No entanto, na celebração da Solenidade do Sagrado Coração de Jesus, os andaimes, como metáforas, recordaram-me as palavras de Jesus a São Francisco de Assis, ajoelhado diante do crucificado na capela de São Damião: “Francisco, vai e restaura a minha igreja que está em ruínas”.

O magistério do Papa Francisco, quer no apelo a uma Igreja em saída, ou seja, à reforma da Igreja em chave missionária, quer na preocupação às questões ambientais do cuidado da casa comum, ou ao sonho de fraternidade e amizade social, deixa transparecer a figura e missão de Francisco de Assis, que recebeu do Senhor o mandato: “restaura a minha igreja”. 

Na verdade, após a sua eleição, o Papa explicou os motivos da escolha do nome: “Enquanto o escrutínio prosseguia, enquanto os votos eram contados, veio ao meu coração o nome de Francisco de Assis”, acrescentando que São Francisco era “um homem pobre”, que impulsionou o “espírito de paz”. “Gostaria de uma igreja pobre e para os pobres”, disse o Papa. 
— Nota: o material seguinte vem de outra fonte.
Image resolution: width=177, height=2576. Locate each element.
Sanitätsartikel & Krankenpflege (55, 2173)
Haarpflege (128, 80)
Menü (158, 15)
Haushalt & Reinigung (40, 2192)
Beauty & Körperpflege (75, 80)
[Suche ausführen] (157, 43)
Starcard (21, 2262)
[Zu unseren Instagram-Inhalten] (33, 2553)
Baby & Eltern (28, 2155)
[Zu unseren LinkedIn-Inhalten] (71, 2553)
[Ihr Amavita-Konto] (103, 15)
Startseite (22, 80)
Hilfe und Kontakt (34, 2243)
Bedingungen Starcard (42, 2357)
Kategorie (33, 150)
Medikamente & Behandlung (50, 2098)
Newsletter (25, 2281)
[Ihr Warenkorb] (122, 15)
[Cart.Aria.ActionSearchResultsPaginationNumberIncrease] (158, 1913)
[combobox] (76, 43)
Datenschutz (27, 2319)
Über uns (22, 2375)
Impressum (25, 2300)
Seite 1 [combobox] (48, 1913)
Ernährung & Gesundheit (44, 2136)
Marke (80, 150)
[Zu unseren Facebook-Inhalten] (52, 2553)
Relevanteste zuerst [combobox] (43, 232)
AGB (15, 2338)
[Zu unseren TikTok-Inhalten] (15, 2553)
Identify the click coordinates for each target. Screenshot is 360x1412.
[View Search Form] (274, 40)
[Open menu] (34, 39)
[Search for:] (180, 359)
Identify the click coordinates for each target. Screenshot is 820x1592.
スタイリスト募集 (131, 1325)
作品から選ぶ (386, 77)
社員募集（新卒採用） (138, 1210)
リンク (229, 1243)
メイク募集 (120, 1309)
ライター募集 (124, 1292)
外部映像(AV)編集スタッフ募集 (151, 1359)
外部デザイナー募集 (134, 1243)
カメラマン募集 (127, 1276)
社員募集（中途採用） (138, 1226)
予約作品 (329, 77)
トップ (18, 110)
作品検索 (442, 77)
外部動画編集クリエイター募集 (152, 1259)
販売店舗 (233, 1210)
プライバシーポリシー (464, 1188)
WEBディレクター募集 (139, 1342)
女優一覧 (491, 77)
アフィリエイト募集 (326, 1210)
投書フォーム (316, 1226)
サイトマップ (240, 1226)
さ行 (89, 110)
Esta sexta-feira, 11 de junho, dia em que a Diocese do Funchal assinalou os 500 anos da escolha de São Tiago Menor para seu padroeiro, e que coincidiu com o Dia do Clero e do Sagrado Coração de Jesus, tivemos a alegria de sentir uma maior comunhão com o Papa Francisco através do núncio apostólico D. Ivo Scapolo. 

O convite a “restaurar” a Igreja implica uma conversão pastoral e missionária, “que não pode deixar as coisas como estão”. Escreveu o Papa: “Sonho com uma opção missionária capaz de transformar tudo, para que os costumes, os estilos, os horários, a linguagem e toda a estrutura eclesial se tornem um canal, proporcionado mais à evangelização do mundo actual que à auto-preservação. A reforma das estruturas, que a conversão pastoral exige, só se pode entender neste sentido: fazer com que todas elas se tornem mais missionárias”. (Evangelii Gaudium 27). 

No Dia do Clero recordei-me também do padre jesuíta português, João Felgueiras, que no passado dia 9 celebrou o seu centésimo aniversário. Este sacerdote vive em Timor Leste há mais de 50 anos e foi uma pessoa determinante na luta pela independência do país. Uma religiosa que trabalha na missão jesuíta em Timor descreve o papel do padre João Felgueiras como aquele que, ao ver o carro parado, começa a pôr gasolina e a consertar os travões e a direção. “O carro começou a andar devagarinho. Foram os impulsionadores que forçaram os timorenses a lutar”, afirma.